Câmaras da prospeção de lítio “Seixoso-Vieiros” avançam com estudo académico

FOTO: Armindo Mendes

Municípios da zona de prospeção de lítio “Seixoso-Vieiros” vão trabalhar com especialistas das universidades do Minho e Trás-os-Montes para um estudo que sustente uma posição política dos autarcas, informou hoje fonte municipal.

 

“A reunião com um grupo de especialistas e os reitores da Universidade do Minho e da Universidade da Trás-os-Montes e Alto Douro serviu de ponto de partida para o estudo académico que irá fornecer os elementos técnicos necessários à sustentação de uma posição política em relação às questões relacionadas com a prospeção e exploração do lítio na zona Seixoso-Vieiros, lê-se num comunicado enviado pela Câmara de Amarante.

Além de Amarante, integram ainda aquela zona de prospeção os municípios de Celorico de Basto, Fafe, Felgueiras, Guimarães e Mondim de Basto.

Refere-se, ainda, que “os autarcas convergiram em considerar o papel da academia muito importante para a discussão da temática em causa, em face dos princípios de isenção e independência que estão subjacentes a uma matéria de teor científico, e concordaram em promover um conjunto de ações de debate público nos seus concelhos”.

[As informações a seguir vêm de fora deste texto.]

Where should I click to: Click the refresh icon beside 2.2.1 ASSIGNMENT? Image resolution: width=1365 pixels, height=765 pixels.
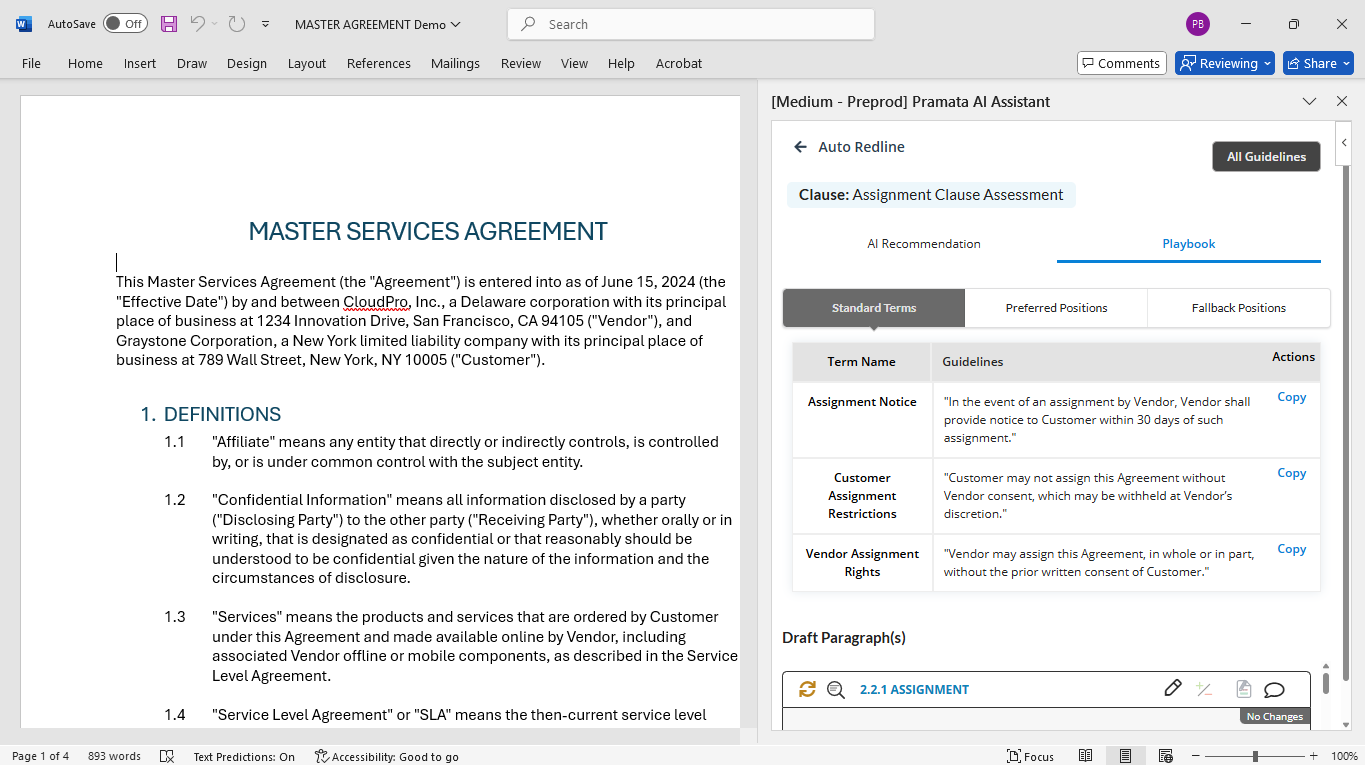point(807,689)
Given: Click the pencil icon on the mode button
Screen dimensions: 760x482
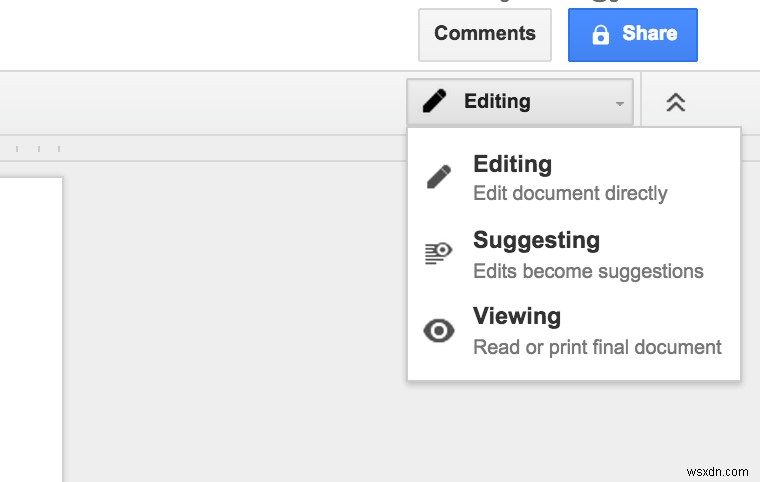Looking at the screenshot, I should (434, 101).
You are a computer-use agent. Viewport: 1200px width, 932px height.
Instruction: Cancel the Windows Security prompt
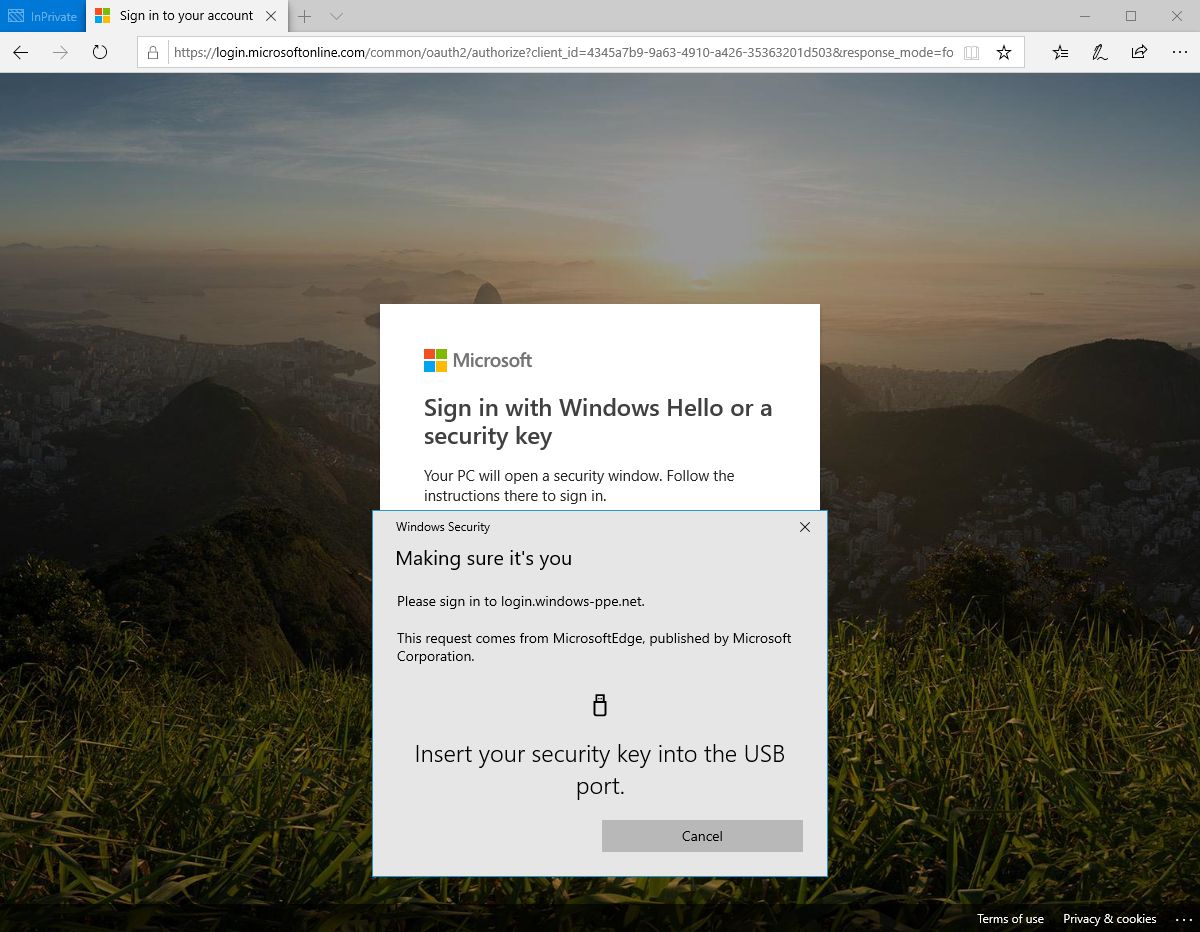[x=702, y=836]
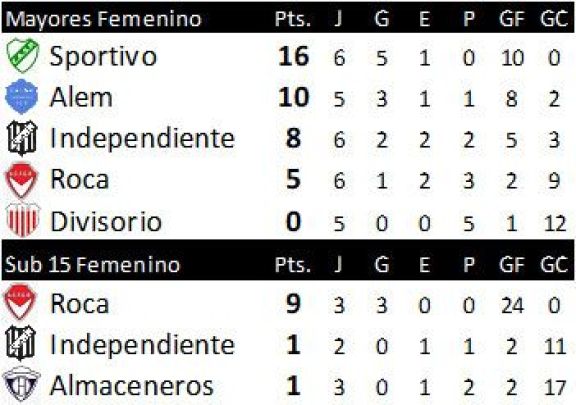Image resolution: width=576 pixels, height=405 pixels.
Task: Click the Divisorio team name
Action: click(x=106, y=222)
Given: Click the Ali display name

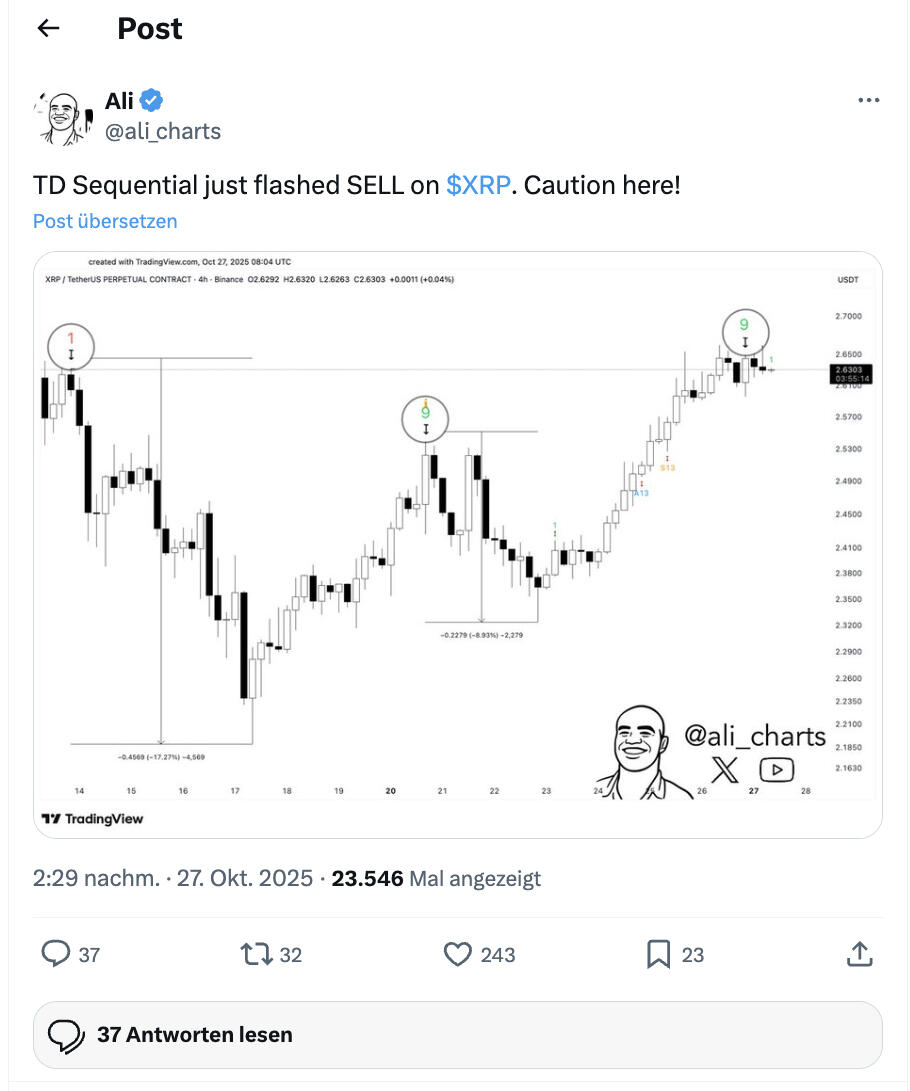Looking at the screenshot, I should 119,100.
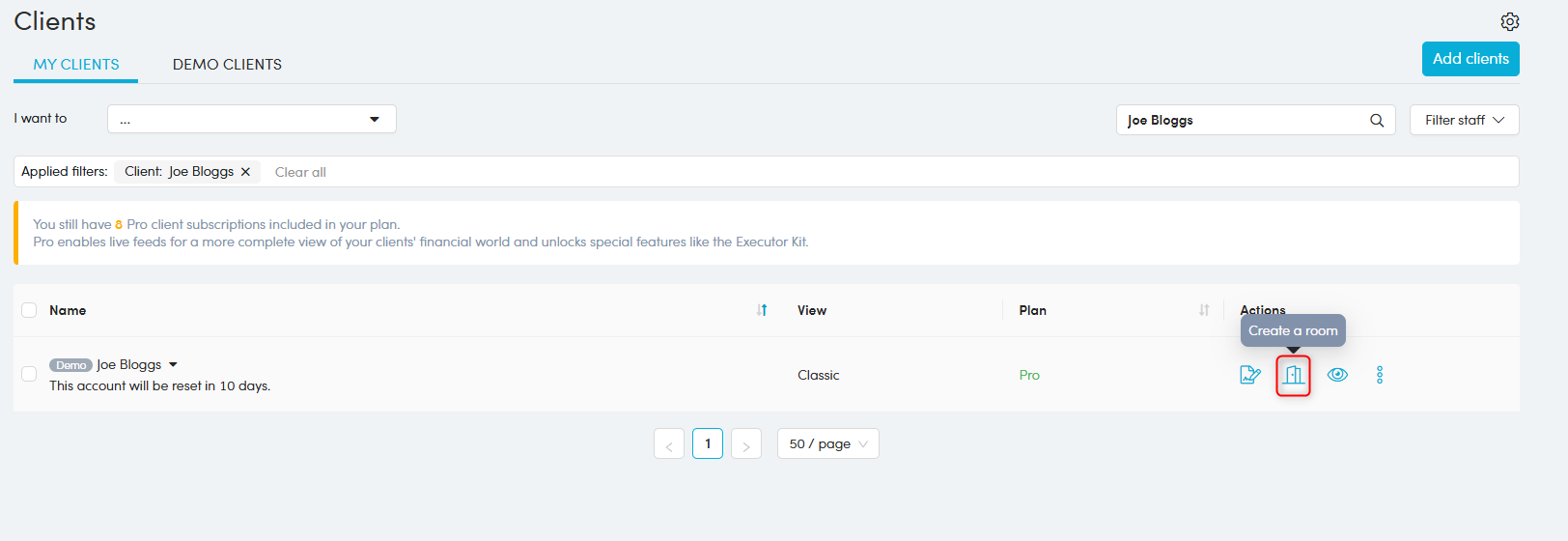Screen dimensions: 1568x541
Task: Open the 50 / page size dropdown
Action: [x=827, y=444]
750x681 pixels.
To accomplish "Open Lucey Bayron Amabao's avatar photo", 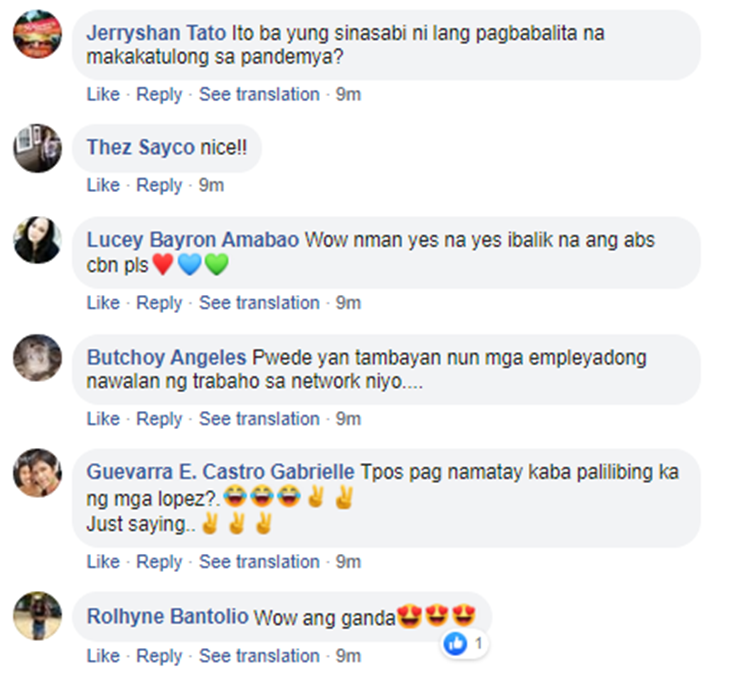I will [37, 240].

A Lusa solicitou na manhã de hoje à autarquia de Amarante mais informações sobre esse dossier, mas foi indicado que o porta-voz dos municípios neste caso era o presidente da Câmara de Felgueiras, Nuno Fonseca.

Contactada a Câmara de Felgueiras, não foi possível, até ao momento, obter uma declaração do seu presidente.

Em fevereiro, os representantes das autarquias reuniram-se com o então ministro do Ambiente e da Ação Climática, João Pedro Matos Fernandes, “para pedir esclarecimentos, demonstrar preocupação e manifestar que estão contra o relatório de Avaliação Ambiental Estratégica do Programa de Prospeção e Pesquisa de Lítio em Portugal”, lê-se no comunicado.